TASK
Put everything in the material from the line containing "1568x674 pixels. At" down to the line containing "point(290,26)", both ends included, into a numbered list with blank lines left out.

RECORDS FOR THIS EXERCISE
────────────────

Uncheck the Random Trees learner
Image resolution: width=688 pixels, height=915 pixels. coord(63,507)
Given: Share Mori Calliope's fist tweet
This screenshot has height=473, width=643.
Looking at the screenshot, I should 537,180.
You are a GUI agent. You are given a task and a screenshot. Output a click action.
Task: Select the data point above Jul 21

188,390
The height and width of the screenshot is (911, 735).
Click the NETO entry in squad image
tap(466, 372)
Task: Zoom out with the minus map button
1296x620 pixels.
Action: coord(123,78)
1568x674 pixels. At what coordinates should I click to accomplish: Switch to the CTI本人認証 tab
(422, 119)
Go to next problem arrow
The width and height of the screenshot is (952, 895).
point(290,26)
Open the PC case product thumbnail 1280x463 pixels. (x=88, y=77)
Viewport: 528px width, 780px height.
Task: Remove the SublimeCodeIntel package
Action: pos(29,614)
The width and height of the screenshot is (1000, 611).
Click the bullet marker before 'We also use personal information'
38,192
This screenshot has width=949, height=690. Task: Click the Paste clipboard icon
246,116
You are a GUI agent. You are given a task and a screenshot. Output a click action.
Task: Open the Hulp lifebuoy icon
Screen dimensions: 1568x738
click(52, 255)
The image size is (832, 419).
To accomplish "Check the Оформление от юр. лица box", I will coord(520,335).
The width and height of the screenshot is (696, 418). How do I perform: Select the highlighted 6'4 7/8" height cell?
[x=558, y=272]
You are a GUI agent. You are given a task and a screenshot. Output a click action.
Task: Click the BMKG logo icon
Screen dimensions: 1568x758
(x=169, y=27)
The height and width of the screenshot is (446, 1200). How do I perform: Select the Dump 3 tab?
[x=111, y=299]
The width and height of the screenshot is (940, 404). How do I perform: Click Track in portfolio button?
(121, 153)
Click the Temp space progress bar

────────────────

COMPLETE ANSWER
1. 1568x674 pixels. At what coordinates should I click to accomplish: Switch to the CTI本人認証 tab
2. (422, 119)
3. Go to next problem arrow
4. The width and height of the screenshot is (952, 895).
5. point(290,26)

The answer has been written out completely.